Pool provider demo (requires Docker)

uv run python scripts/demo-pool-providers.py

Creates a project, queries every available provider, stores results in a typed pool, prints a summary table. Run with --help for options.

Pool fill worker demo (requires Docker + API keys)

uv run python scripts/demo-pool-fill.py

Auto-creates a Docker Postgres project, seeds an (llm_config, prompt) pool via seed_llm_grid from declared Axis instances, starts workers that make real LLM calls via make_llm_process_fn, drains the queue to idle with drain, shows response snippets, and destroys the project on exit. Pass --dsn to use an existing database instead. Run with --help for options.

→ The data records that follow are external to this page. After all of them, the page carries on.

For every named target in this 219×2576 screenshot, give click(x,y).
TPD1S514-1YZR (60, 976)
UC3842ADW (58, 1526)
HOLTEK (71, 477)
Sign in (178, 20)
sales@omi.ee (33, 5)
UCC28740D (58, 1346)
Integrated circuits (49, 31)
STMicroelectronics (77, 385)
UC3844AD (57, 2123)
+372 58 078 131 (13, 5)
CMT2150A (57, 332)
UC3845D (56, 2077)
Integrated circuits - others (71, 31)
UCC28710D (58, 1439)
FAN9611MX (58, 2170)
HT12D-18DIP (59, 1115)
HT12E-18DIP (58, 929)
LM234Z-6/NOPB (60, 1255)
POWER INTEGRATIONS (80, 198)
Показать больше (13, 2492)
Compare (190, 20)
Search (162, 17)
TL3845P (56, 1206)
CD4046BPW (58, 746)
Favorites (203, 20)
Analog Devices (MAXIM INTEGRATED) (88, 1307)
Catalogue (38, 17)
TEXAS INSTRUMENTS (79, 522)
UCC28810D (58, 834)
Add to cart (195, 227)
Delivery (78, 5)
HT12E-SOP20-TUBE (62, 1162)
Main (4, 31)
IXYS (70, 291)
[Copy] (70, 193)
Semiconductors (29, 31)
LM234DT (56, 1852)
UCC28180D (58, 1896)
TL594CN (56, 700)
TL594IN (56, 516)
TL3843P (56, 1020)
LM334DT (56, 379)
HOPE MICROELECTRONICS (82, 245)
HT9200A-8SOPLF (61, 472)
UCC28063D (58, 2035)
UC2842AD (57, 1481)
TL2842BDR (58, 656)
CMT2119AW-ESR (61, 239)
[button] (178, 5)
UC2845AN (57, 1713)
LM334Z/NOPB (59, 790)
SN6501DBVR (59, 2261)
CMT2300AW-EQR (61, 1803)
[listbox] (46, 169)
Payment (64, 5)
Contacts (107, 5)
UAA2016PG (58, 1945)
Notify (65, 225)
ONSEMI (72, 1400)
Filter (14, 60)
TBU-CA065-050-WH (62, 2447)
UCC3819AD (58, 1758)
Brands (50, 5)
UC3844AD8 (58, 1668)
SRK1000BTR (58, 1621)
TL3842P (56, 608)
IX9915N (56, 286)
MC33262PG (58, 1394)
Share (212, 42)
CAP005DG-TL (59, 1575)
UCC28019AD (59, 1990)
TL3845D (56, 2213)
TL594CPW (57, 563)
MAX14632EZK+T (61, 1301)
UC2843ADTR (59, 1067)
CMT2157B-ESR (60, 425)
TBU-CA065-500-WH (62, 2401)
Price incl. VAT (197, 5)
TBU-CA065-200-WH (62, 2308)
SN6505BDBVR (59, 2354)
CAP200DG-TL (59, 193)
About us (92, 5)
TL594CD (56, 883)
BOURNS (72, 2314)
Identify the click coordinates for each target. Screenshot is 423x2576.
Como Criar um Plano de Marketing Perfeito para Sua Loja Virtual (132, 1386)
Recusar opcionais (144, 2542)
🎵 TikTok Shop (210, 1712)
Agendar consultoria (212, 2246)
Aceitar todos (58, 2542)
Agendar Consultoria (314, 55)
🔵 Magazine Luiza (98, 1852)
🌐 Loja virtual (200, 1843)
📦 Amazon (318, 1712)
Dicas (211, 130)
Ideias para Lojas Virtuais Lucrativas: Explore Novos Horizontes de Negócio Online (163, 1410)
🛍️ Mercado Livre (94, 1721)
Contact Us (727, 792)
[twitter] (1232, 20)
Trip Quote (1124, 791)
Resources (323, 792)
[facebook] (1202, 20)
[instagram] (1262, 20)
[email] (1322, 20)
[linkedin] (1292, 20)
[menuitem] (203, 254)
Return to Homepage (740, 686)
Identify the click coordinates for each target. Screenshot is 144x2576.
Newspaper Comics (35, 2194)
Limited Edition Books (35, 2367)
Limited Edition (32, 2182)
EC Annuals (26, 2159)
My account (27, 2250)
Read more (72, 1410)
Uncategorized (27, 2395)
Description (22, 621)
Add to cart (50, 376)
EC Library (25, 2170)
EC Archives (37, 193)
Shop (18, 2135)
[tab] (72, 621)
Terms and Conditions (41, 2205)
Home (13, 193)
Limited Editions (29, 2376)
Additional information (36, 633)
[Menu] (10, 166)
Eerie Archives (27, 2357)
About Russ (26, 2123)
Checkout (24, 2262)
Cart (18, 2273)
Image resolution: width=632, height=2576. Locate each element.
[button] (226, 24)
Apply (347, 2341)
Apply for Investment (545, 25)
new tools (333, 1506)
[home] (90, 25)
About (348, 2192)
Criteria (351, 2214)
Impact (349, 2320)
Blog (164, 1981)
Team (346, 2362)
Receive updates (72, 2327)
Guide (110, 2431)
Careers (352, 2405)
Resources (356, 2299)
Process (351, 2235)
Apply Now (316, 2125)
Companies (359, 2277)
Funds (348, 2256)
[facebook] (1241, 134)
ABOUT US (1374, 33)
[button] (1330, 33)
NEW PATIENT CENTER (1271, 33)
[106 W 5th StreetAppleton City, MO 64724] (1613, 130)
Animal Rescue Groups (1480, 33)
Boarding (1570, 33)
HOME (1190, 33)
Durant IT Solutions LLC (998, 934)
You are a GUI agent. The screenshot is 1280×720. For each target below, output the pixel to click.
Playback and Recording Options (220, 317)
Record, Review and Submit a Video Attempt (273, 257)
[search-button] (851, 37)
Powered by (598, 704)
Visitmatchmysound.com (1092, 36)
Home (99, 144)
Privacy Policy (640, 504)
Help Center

Reasoning and effort demo (live API / CLI checks)

uv run python scripts/demo_thinking_and_effort.py

Exercises the branch's provider-specific reasoning and effort validation against curated model sets for OpenAI, OpenRouter, Google, Codex, Claude Code, MiniMax, and Kimi Code. Use --provider to limit the run to one provider.

Reasoning configs are validated before dispatch. For example, OpenAI GPT-5 family models use configs like {"kind":"openai","thinking_level":"high"}, Codex reasoning-capable models also accept {"kind":"codex","thinking_level":"xhigh"}, Google 2.5 models accept budget configs like {"kind":"google","thinking_level":"budget","budget_tokens":512}, minimax requires {"kind":"anthropic","thinking_level":"na"} together with an explicit --effort, kimi-code uses Anthropic-compatible reasoning like {"kind":"anthropic","thinking_level":"adaptive"} together with an explicit --effort and --max-tokens, and OpenRouter reasoning-capable models use {"kind":"openrouter", ...} with either enabled or effort depending on the repo's curated model policy.

The OpenRouter policy layer is based on direct API observations from the provider endpoint.